When it comes to delivery service, McDonald's recently partnered with GrubHub and its sister brand Seamless to offer delivery from around 500 locations in New York City and the tri-state area. McDonald's has its eyes set on making delivery a $4 billion business this year.
The burger chain is also taking steps to mitigate its environmental impact: Last week, McDonald's announced that select locations in the U.K. and Ireland will test out giving kids the option to choose a fruit pack rather than a plastic toy when ordering a Happy Meal. And early next year, it plans to introduce books in place of its traditional children's meal toys, Reuters reports.
Its decision to test no-toy meals comes in response to criticism it received earlier this year over the distribution of plastic toys. In Britain, two young girls, Ella and Caitlin McEwan, first created a Change.org petition eight months ago calling for McDonald's and one of its biggest rivals, Burger King, to stop giving out plastic toys in order to protect the environment. The petition has received more than 550,000 signatures and counting.
On Sept. 26, 2019, McDonald's announced that it would begin testing plant-based burgers at select locations in Canada using patties from Beyond Meat, a Los Angeles-based producer of plant-based meat substitutes.
In May, McDonald's CEO Steve Easterbrook said on CNBC's "Squawk on the Street" that he needed to know whether adding plant-based options will be good for business before doing so.
"When you look at the whole meat-substitute type ideas, I think what will be interesting for us will be to see who is particularly interested in that," Easterbrook said. "Is it an existing customer who just wants an alternative option; does it bring a new customer in?"

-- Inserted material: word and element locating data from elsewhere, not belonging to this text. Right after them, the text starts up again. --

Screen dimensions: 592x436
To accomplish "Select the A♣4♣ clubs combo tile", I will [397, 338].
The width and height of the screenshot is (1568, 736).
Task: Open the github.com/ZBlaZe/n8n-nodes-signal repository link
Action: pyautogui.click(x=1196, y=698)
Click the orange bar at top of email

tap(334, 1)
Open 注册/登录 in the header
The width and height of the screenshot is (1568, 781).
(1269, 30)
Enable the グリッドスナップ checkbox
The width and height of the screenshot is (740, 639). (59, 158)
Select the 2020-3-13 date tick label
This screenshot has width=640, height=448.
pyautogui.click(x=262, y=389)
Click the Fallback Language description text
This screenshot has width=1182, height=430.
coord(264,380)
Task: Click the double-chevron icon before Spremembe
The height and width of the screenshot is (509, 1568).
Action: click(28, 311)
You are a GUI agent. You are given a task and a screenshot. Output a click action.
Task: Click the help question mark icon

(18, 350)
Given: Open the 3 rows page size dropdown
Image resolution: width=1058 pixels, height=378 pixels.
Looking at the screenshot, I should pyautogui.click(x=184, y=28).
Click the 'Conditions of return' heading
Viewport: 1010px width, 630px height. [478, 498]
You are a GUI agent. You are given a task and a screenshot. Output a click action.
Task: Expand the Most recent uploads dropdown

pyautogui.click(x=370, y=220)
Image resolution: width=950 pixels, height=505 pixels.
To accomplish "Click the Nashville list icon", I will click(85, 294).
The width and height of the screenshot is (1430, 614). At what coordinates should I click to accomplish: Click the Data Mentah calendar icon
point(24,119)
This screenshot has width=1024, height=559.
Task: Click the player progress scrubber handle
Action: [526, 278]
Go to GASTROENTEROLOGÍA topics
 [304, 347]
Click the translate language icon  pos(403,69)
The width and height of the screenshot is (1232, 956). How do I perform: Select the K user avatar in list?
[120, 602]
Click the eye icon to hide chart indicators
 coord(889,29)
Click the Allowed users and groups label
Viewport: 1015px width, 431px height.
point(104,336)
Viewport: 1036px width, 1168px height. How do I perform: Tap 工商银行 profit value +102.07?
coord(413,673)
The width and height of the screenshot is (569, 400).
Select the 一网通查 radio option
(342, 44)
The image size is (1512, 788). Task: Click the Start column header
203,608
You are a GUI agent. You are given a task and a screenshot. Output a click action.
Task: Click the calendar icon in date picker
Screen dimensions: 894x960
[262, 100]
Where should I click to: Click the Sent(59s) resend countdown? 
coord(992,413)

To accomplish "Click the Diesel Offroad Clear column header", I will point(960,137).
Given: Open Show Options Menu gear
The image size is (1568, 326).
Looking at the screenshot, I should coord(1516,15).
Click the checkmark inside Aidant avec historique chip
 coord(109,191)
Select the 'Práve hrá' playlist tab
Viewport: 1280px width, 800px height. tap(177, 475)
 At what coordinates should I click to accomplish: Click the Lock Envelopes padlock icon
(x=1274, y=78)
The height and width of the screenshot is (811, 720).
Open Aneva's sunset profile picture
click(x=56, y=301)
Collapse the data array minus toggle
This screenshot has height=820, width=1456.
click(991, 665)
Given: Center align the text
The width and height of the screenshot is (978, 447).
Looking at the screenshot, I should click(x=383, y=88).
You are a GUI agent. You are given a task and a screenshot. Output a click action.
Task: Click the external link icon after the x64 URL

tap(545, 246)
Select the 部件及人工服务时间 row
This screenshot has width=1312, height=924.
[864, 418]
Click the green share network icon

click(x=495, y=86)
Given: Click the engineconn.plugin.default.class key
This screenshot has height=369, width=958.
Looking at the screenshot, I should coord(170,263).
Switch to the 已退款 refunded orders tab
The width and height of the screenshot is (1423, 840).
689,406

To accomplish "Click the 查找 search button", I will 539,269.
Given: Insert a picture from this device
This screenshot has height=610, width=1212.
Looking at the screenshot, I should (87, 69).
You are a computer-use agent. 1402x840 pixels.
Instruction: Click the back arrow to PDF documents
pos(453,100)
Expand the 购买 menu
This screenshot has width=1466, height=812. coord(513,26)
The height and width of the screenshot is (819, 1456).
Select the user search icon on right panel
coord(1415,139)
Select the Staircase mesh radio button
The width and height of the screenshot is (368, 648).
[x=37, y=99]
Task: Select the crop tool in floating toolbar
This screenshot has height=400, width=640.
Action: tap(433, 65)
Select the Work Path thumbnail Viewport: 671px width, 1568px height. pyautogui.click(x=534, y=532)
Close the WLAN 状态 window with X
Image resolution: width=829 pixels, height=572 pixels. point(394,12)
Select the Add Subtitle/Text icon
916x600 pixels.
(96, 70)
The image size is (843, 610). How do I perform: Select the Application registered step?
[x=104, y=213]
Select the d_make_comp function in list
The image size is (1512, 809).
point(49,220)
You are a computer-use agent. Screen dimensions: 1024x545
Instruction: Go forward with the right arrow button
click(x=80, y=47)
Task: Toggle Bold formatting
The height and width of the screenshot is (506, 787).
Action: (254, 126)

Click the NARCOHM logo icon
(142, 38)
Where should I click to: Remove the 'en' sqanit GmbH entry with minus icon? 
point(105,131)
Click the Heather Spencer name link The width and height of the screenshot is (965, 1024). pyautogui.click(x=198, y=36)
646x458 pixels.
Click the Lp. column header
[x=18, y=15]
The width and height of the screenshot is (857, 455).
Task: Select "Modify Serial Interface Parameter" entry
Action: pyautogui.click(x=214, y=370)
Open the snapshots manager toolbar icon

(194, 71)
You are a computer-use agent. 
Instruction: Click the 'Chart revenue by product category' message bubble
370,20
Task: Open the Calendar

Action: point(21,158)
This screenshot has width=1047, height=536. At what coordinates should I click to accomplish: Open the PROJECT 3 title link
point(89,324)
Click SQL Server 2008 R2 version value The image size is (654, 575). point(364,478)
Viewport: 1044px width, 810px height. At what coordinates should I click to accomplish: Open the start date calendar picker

During the segment, Easterbrook compared McDonald's dilemma over meatless menu items to the difficult decisions the company had to make in 2015 when adding all-day breakfast to the menu. Specifically, Easterbrook cites "the complexity" involved when adding new menu items given the huge number of people McDonald's serves daily.
With all-day breakfast, same-store sales increased for several consecutive quarters, but competitors were quick to jump on the breakfast bandwagon and add to their selections, CNBC reports. As a result, McDonald's ultimately decided in 2019 to scale back all-day breakfast options in an effort to make service more efficient.
Despite any delay in permanently adding plant-based items to its lineup, the business remains successful. Over the past year, its stock grew a healthy 28%. However, despite McDonald's stock reaching a record high this summer, traders seem to be on the fence about investing in the company.
While he refers to McDonald's as "a great stock," Joseph Terranova, a senior managing director at Virtus Investment Partners, said recently on CNBC's "Halftime Report" that he's currently hanging on "nervously" to McDonald's given the recent downturn in its share price. If this continues, he says the company's shareholders may feel pressure to sell.
If you are considering getting into investing, experts such as Warren Buffett often advise starting with index funds, which hold groups of stocks, such as names from the S&P 500. Since index funds fluctuate with the market, they're less risky than individual stocks, making them a safer choice for beginners.
Buffett has also been known to give two general pieces of advice to investors. First, he says to invest in companies that have long-term value. Second, he advises investing in businesses you understand. In his annual shareholders' letter from 1996, Buffet wrote: "What an investor needs is the ability to correctly evaluate selected businesses. Note that word 'selected': You don't have to be an expert on every company, or even many. You only have to be able to evaluate companies within your circle of competence."